Given information section start

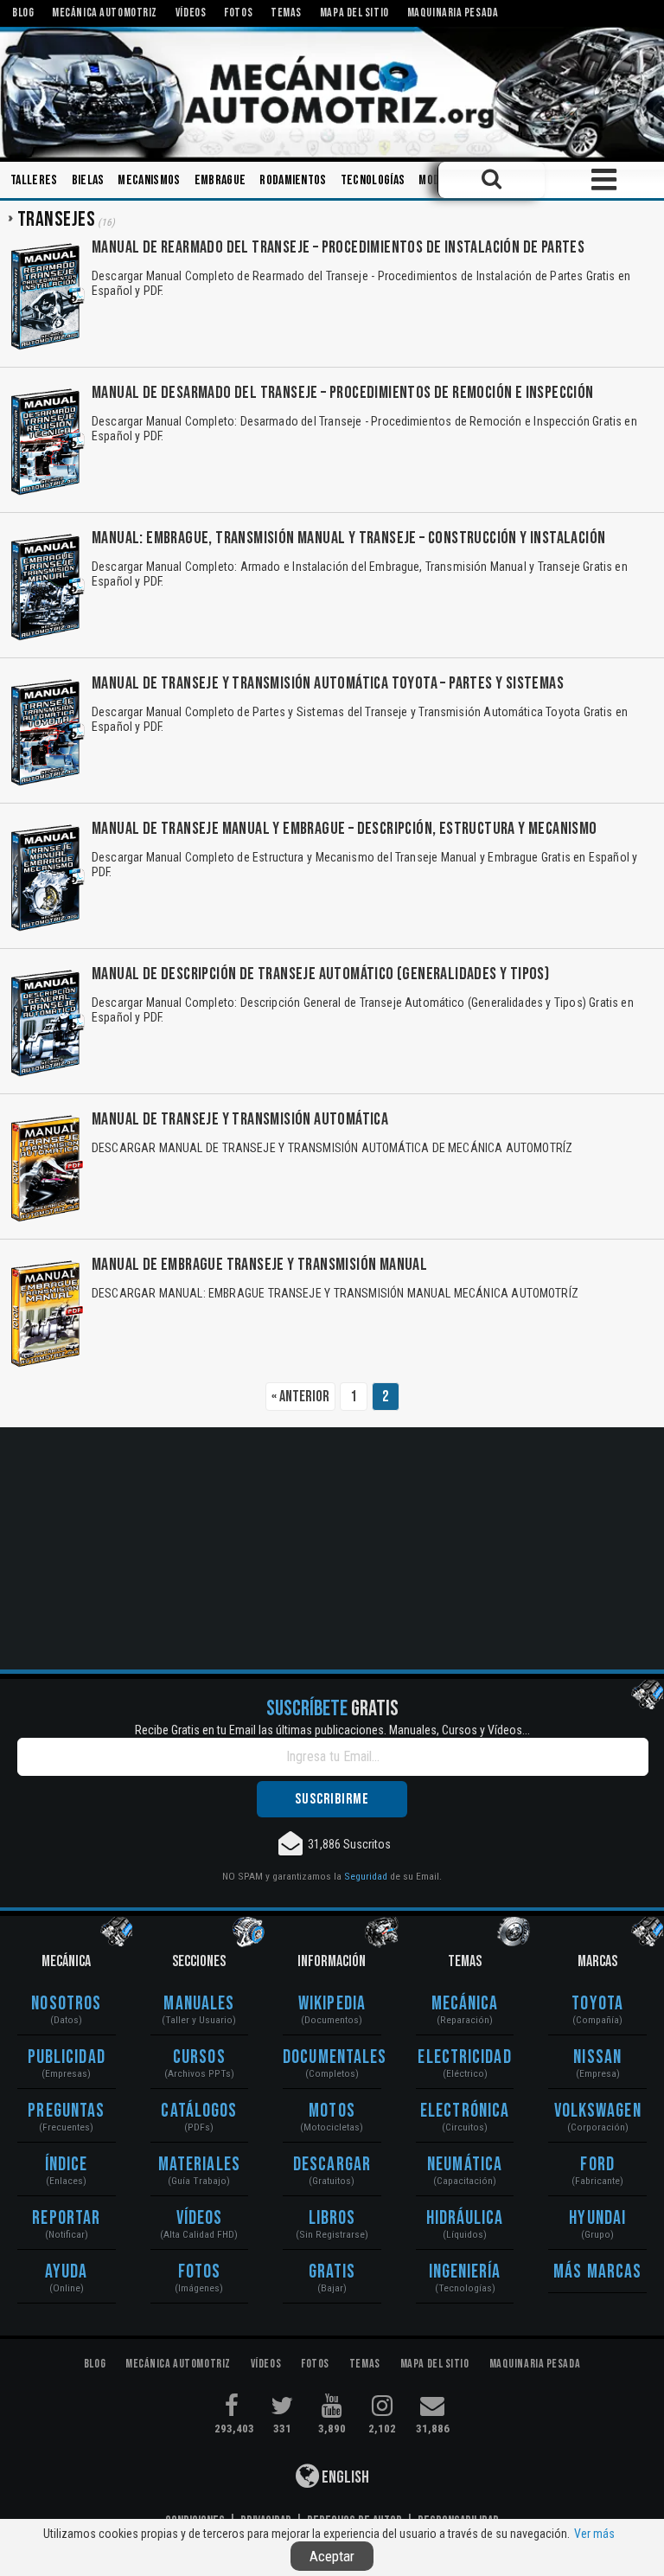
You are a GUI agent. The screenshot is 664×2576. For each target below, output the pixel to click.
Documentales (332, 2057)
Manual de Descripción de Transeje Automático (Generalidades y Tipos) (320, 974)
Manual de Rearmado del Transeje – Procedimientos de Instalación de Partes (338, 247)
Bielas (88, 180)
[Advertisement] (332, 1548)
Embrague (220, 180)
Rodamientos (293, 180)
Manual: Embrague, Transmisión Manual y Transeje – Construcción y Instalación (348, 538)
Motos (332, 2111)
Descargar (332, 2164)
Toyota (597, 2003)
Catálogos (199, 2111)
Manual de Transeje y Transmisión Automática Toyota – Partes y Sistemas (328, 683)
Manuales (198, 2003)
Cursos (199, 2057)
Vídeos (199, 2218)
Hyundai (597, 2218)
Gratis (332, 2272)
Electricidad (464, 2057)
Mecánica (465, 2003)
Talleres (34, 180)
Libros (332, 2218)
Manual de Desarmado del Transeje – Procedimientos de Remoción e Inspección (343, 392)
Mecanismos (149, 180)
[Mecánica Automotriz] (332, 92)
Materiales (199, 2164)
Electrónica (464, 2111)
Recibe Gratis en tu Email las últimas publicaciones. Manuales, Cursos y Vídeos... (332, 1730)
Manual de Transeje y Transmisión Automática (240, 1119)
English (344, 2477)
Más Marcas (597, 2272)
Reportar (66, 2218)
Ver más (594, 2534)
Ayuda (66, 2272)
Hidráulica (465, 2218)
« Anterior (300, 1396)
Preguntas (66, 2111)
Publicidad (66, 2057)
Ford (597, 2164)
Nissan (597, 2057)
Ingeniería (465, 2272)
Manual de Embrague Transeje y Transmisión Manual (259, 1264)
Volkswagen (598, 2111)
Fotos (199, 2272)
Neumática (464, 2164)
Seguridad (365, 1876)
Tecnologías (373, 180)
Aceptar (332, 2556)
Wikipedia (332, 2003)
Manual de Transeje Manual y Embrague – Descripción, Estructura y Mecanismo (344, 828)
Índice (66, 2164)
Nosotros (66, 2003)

Given information section end

Task to complete -
From the line that has "Manual de Descripción" through the line that has "Tecnologías (373, 180)", copy every line exactly as it appears above, and leave out all others.

Response -
Manual de Descripción de Transeje Automático (Generalidades y Tipos) (320, 974)
Manual de Rearmado del Transeje – Procedimientos de Instalación de Partes (338, 247)
Bielas (88, 180)
[Advertisement] (332, 1548)
Embrague (220, 180)
Rodamientos (293, 180)
Manual: Embrague, Transmisión Manual y Transeje – Construcción y Instalación (348, 538)
Motos (332, 2111)
Descargar (332, 2164)
Toyota (597, 2003)
Catálogos (199, 2111)
Manual de Transeje y Transmisión Automática Toyota – Partes y Sistemas (328, 683)
Manuales (198, 2003)
Cursos (199, 2057)
Vídeos (199, 2218)
Hyundai (597, 2218)
Gratis (332, 2272)
Electricidad (464, 2057)
Mecánica (465, 2003)
Talleres (34, 180)
Libros (332, 2218)
Manual de Desarmado del Transeje – Procedimientos de Remoción e Inspección (343, 392)
Mecanismos (149, 180)
[Mecánica Automotriz] (332, 92)
Materiales (199, 2164)
Electrónica (464, 2111)
Recibe Gratis en tu Email las últimas publicaciones. Manuales, Cursos y Vídeos... (332, 1730)
Manual de Transeje y Transmisión Automática (240, 1119)
English (344, 2477)
Más Marcas (597, 2272)
Reportar (66, 2218)
Ver más (594, 2534)
Ayuda (66, 2272)
Hidráulica (465, 2218)
« Anterior (300, 1396)
Preguntas (66, 2111)
Publicidad (66, 2057)
Ford (597, 2164)
Nissan (597, 2057)
Ingeniería (465, 2272)
Manual de Embrague Transeje y Transmisión Manual (259, 1264)
Volkswagen (598, 2111)
Fotos (199, 2272)
Neumática (464, 2164)
Seguridad (365, 1876)
Tecnologías (373, 180)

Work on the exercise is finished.